(Beginning of DATASET RECORDS)
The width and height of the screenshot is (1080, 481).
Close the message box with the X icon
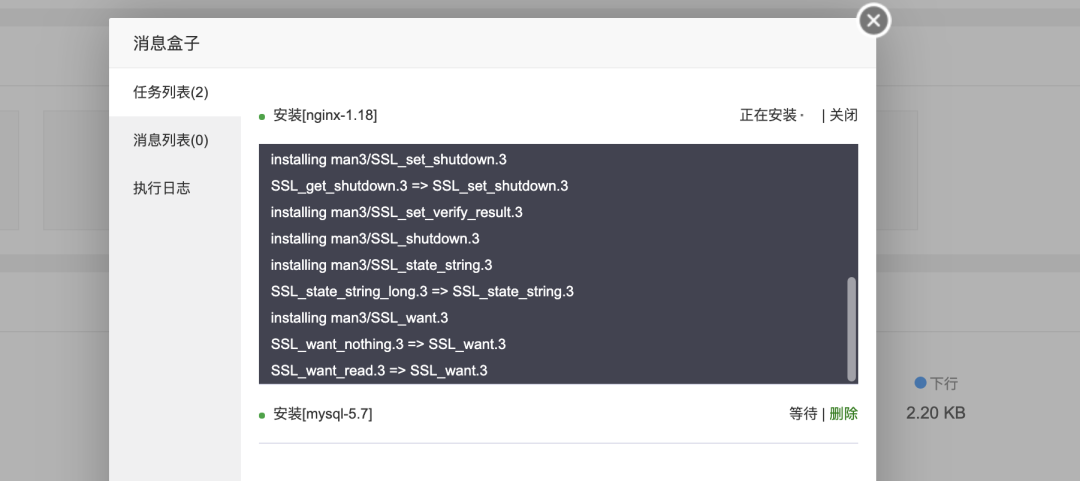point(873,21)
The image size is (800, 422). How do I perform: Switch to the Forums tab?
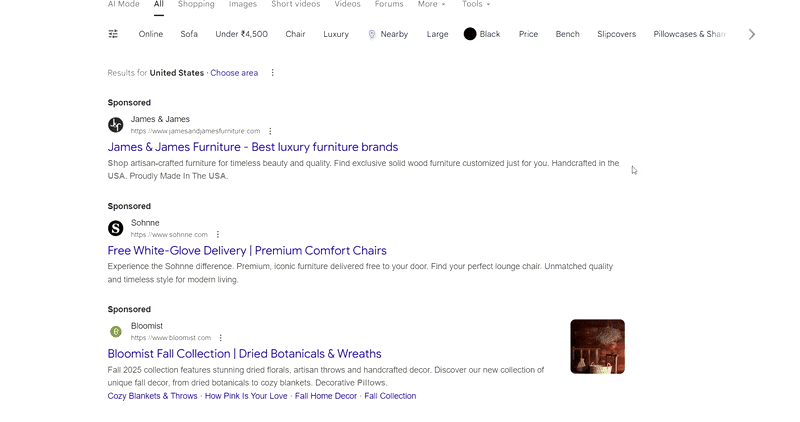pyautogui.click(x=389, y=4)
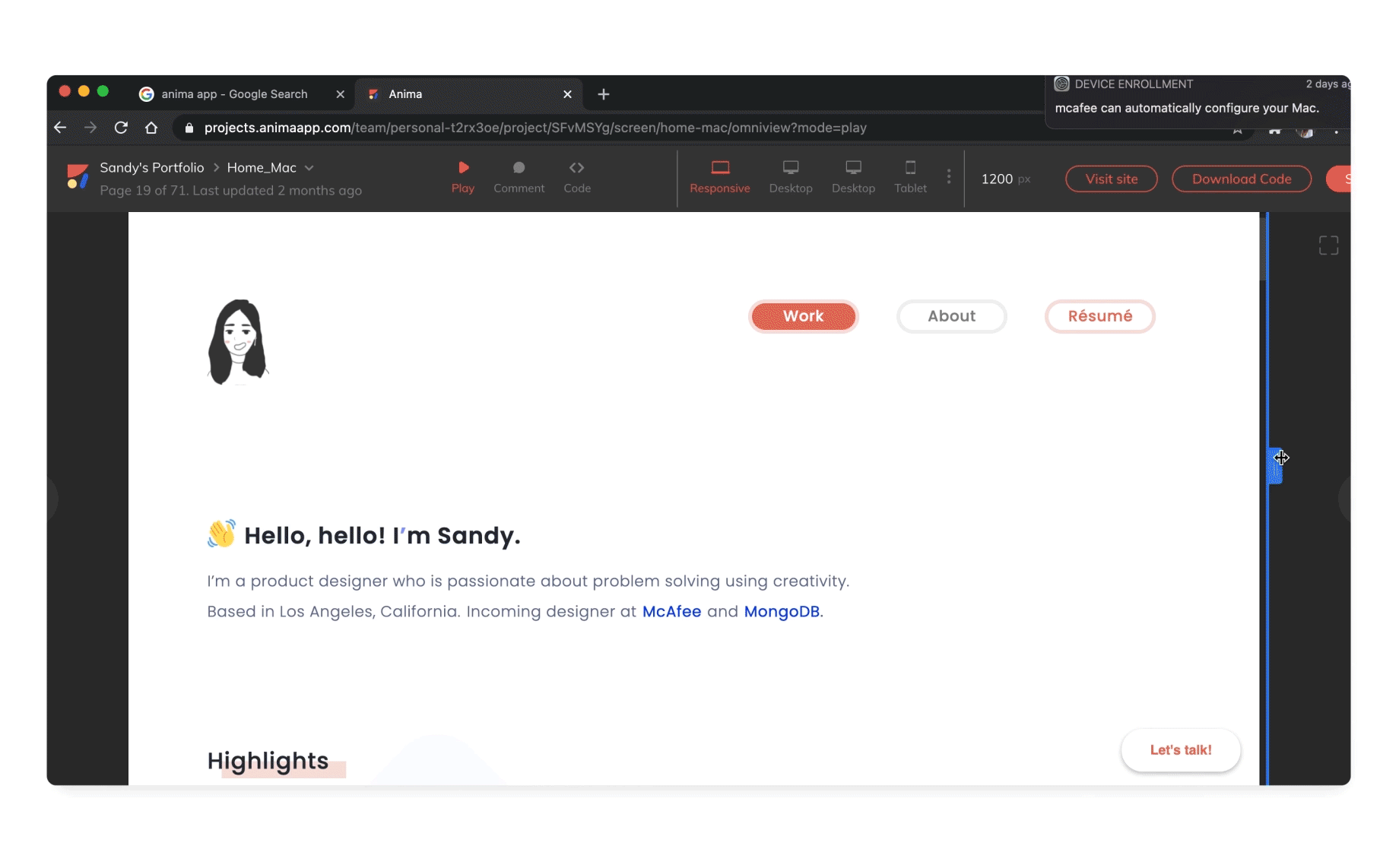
(End of DATASET RECORDS)
With the pictures excluded, transcribe word for word only the lines from the one containing "The image size" through the last line of the records.

The image size is (800, 422). How do I perform: Switch to the Forums tab?
pyautogui.click(x=389, y=4)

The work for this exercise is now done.